ファイナンシャルプランナー(FP)の目線から結論を先にお伝えすると、金(ゴールド)は「お金を大きく増やすための資産」ではなく、「今ある資産を守るための最強の保険」です。
近年、世界的なインフレや地政学リスク(戦争や紛争など)の高まりを受けて最高値を更新するなど注目されていますが、全財産を注ぎ込むような性格の投資先ではありません。

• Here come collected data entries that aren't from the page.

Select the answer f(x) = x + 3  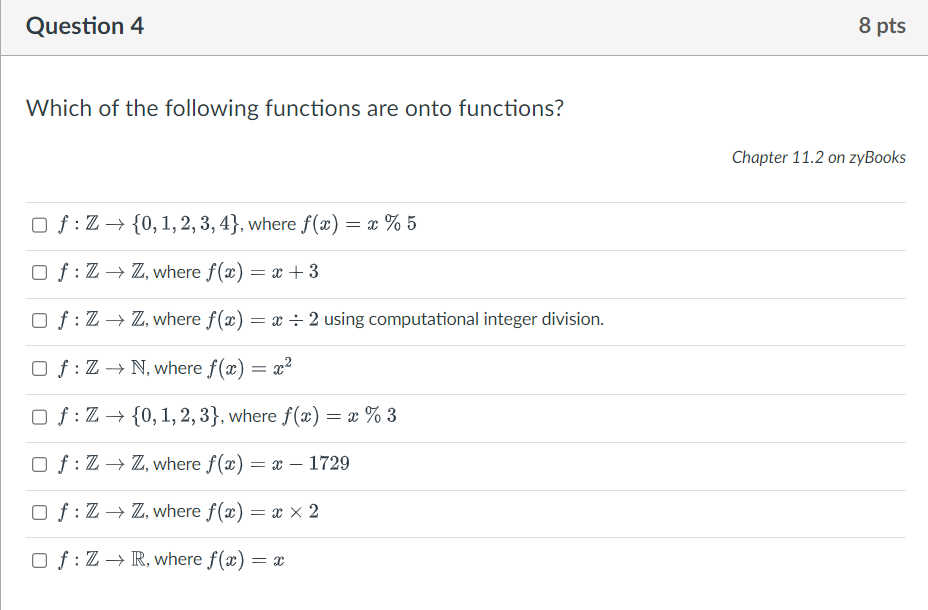pos(39,271)
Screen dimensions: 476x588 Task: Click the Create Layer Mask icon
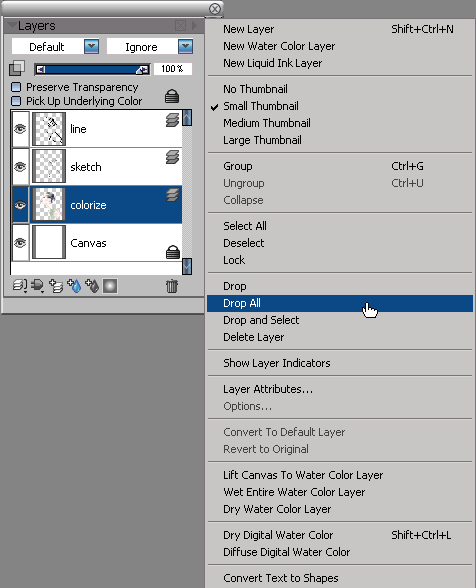[110, 286]
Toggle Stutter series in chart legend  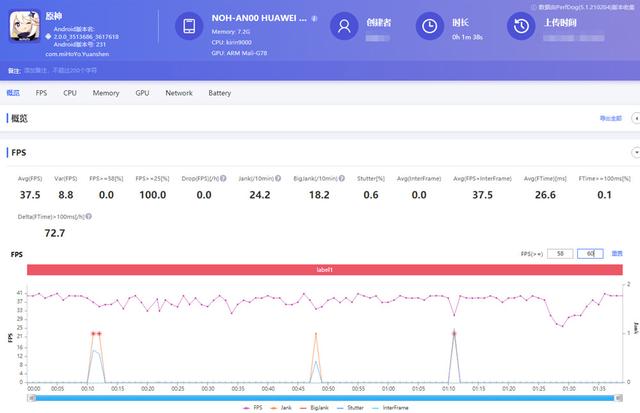coord(350,408)
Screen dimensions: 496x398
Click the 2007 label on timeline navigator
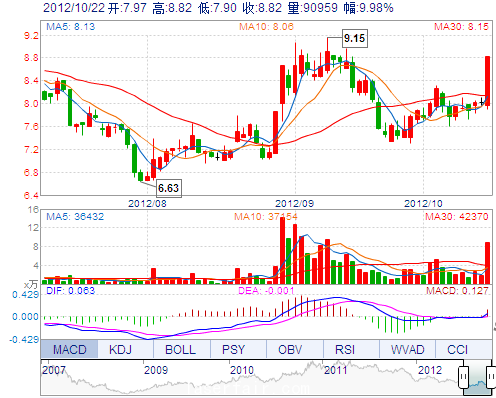pyautogui.click(x=54, y=370)
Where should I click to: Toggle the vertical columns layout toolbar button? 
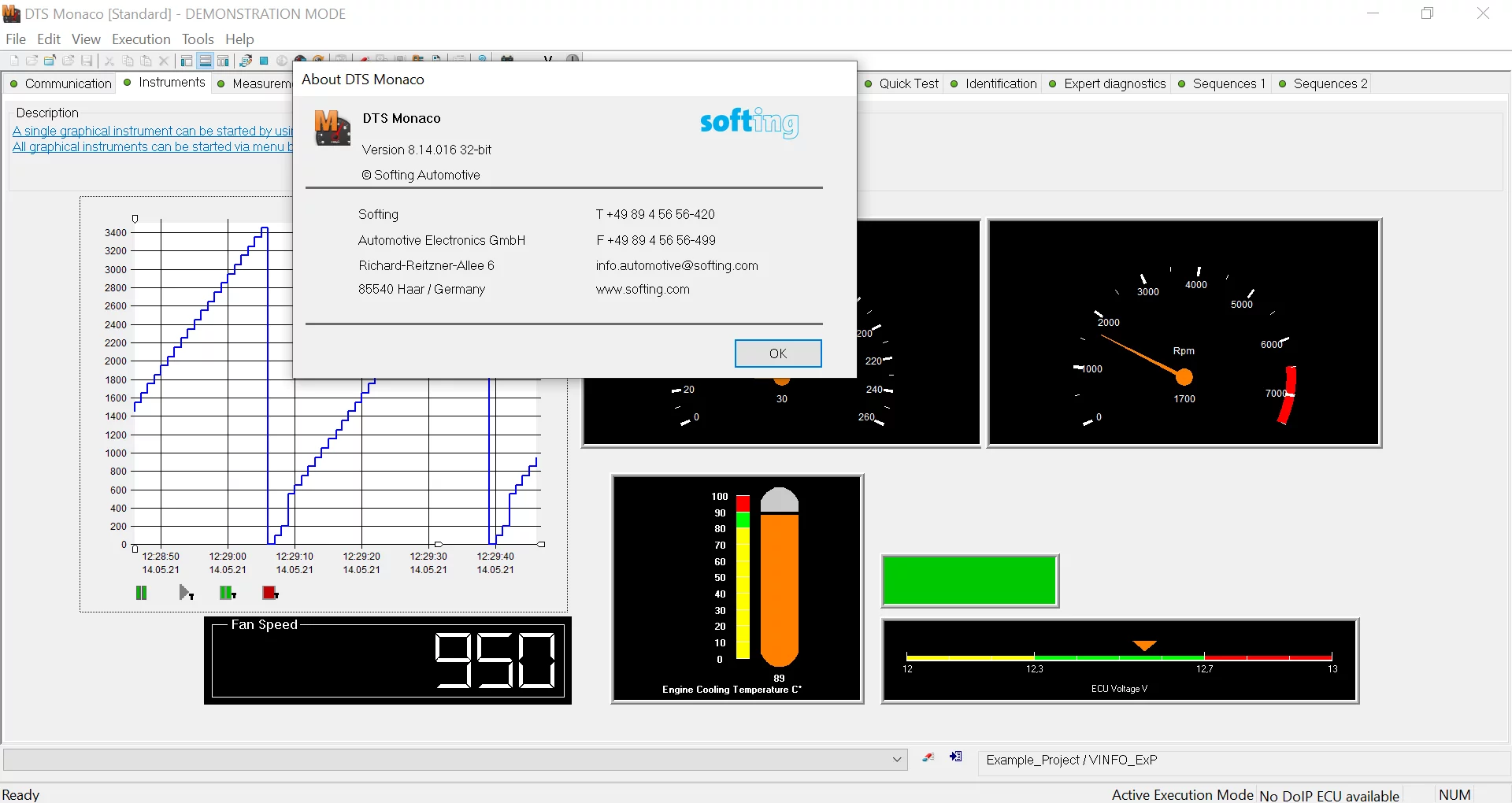tap(223, 61)
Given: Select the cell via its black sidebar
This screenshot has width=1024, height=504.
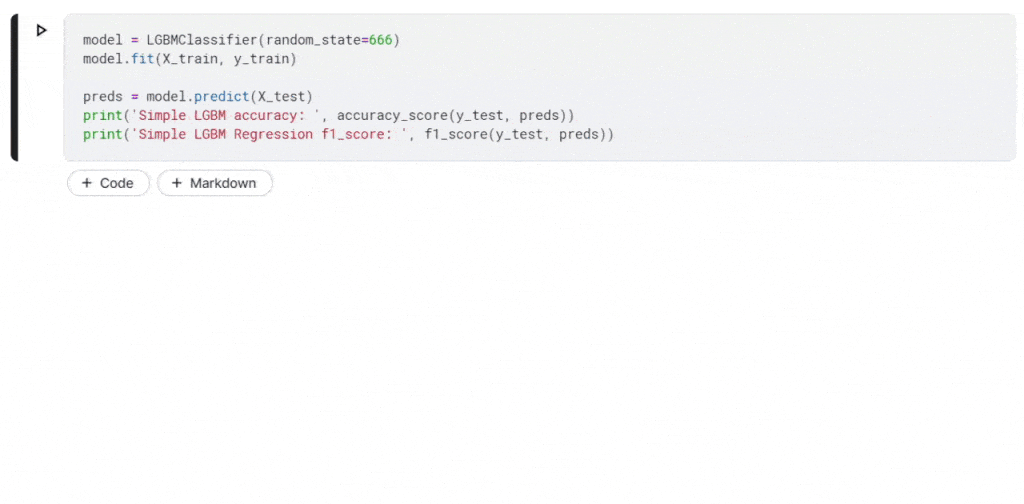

資産の一部に組み込むべき理由と、その注意点をプロの視点で分かりやすく整理します。
金投資のメリット・デメリット
金が他の資産(株式や債券など)と決定的に違うのは、「金そのものに価値がある(実物資産)」という点です。 項目 メリット(守りの強さ) デメリット(増えにくさ) 利息・配当 なし(インカムゲインは生まない) なし(持っているだけでは増えない) インフレ対策 物価が上がると、金の価値も上がる傾向 短期的な値動きが大きく、元本保証はない 有事の備え 「有事の金」と言われ、世界危機に強い ドル建てが基本なため、為替リスクがある よく投資の世界で使われる「エクスターのピラミッド(リスクの逆三角形)」という概念があります。 この図が示すように、上の層にあるデリバティブや株式、さらには政府が発行する紙幣(法定通貨)さえも、最悪のシナリオでは価値が大きく下がる(またはゼロになる)リスクをはらんでいます。しかし、一番尖った底辺に位置するゴールドは、数千年の歴史の中で一度も価値がゼロになったことがない「究極の安全資産」として扱われているのです。
FPが推奨する「金の持ち方・買い方」
もしあなたがこれから金投資を始めるなら、FPとして次の2つのルールを提案します。
1. 投資割合は「総資産の5%から10%」まで
金は何も生まない(利息がつかない)ため、多すぎると資産全体の成長スピードが鈍ってしまいます。株式や投資信託(オルカンやS&P500など)をメインの「攻め」とし、金は全体の5〜10%程度を「守りのスパイス」として持つのがベストなバランスです。
2. 自分に合った買い方を選ぶ
初心者におすすめなのは、手軽に始められる次の2つの方法です。
- 純金積立(じゅんきんつみたて)
- 特徴: 毎月1,000円など決まった金額でコツコツ自動で買い付ける方法です。
- メリット: 「ドル・コスト平均法」が働くため、価格が高いときは少なく、安いときは多く買うことになり、購入単価を平準化できます。
- 金ETF(上場投資信託)
- 特徴: 証券口座を通じて、株と同じようにリアルタイムで金を売買します。
- メリット: 手数料が最も安く、管理の手間がかかりません。
FPからのアドバイス
「これからインフレがもっと進むかも」「今のうちに資産を分散して守りを固めたい」と考えているなら、少額からでも金をポートフォリオ(資産の組み合わせ)に加える価値は十分にあります。逆に「一発当てて大儲けしたい!」という目的であれば、金は不向きです。